*Required action:*
Even if the data beneath seems repetitive, write it all out again exactly.

(Data excerpts)
----

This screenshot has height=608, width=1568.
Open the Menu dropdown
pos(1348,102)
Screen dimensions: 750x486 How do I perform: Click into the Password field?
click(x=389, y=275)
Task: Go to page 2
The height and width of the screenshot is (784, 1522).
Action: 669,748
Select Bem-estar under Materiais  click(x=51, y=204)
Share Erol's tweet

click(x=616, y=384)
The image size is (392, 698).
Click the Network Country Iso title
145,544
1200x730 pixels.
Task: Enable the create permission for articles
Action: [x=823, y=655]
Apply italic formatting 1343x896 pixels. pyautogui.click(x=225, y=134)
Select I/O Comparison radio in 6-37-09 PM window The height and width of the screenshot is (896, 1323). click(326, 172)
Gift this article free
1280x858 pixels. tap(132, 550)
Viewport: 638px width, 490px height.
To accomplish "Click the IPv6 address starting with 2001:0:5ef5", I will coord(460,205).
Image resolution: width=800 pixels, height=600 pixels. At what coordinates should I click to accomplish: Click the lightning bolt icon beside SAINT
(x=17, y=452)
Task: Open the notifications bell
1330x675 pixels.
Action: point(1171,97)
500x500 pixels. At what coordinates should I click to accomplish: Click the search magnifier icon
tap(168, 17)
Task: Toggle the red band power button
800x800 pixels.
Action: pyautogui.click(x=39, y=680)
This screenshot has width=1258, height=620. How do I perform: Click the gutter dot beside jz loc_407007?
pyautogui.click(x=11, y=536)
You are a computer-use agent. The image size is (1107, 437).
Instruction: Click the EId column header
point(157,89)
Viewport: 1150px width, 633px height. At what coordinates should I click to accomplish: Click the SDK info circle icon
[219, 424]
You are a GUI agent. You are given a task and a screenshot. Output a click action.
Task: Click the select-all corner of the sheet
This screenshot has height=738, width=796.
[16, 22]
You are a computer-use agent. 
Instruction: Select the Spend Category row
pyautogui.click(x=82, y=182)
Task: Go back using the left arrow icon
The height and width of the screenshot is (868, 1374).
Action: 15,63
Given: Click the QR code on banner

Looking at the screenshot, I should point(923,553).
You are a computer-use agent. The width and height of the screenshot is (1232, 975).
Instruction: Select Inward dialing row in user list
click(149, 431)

----

*Exercise answer:*
This screenshot has height=608, width=1568.
Open the Menu dropdown
pos(1348,102)
Screen dimensions: 750x486 How do I perform: Click into the Password field?
click(x=389, y=275)
Task: Go to page 2
The height and width of the screenshot is (784, 1522).
Action: 669,748
Select Bem-estar under Materiais  click(x=51, y=204)
Share Erol's tweet

click(x=616, y=384)
The image size is (392, 698).
Click the Network Country Iso title
145,544
1200x730 pixels.
Task: Enable the create permission for articles
Action: [x=823, y=655]
Apply italic formatting 1343x896 pixels. pyautogui.click(x=225, y=134)
Select I/O Comparison radio in 6-37-09 PM window The height and width of the screenshot is (896, 1323). click(326, 172)
Gift this article free
1280x858 pixels. tap(132, 550)
Viewport: 638px width, 490px height.
To accomplish "Click the IPv6 address starting with 2001:0:5ef5", I will coord(460,205).
Image resolution: width=800 pixels, height=600 pixels. At what coordinates should I click to accomplish: Click the lightning bolt icon beside SAINT
(x=17, y=452)
Task: Open the notifications bell
1330x675 pixels.
Action: point(1171,97)
500x500 pixels. At what coordinates should I click to accomplish: Click the search magnifier icon
tap(168, 17)
Task: Toggle the red band power button
800x800 pixels.
Action: pyautogui.click(x=39, y=680)
This screenshot has width=1258, height=620. How do I perform: Click the gutter dot beside jz loc_407007?
pyautogui.click(x=11, y=536)
You are a computer-use agent. The image size is (1107, 437).
Instruction: Click the EId column header
point(157,89)
Viewport: 1150px width, 633px height. At what coordinates should I click to accomplish: Click the SDK info circle icon
[219, 424]
You are a GUI agent. You are given a task and a screenshot. Output a click action.
Task: Click the select-all corner of the sheet
This screenshot has height=738, width=796.
[16, 22]
You are a computer-use agent. 
Instruction: Select the Spend Category row
pyautogui.click(x=82, y=182)
Task: Go back using the left arrow icon
The height and width of the screenshot is (868, 1374).
Action: 15,63
Given: Click the QR code on banner

Looking at the screenshot, I should point(923,553).
You are a computer-use agent. The width and height of the screenshot is (1232, 975).
Instruction: Select Inward dialing row in user list
click(149, 431)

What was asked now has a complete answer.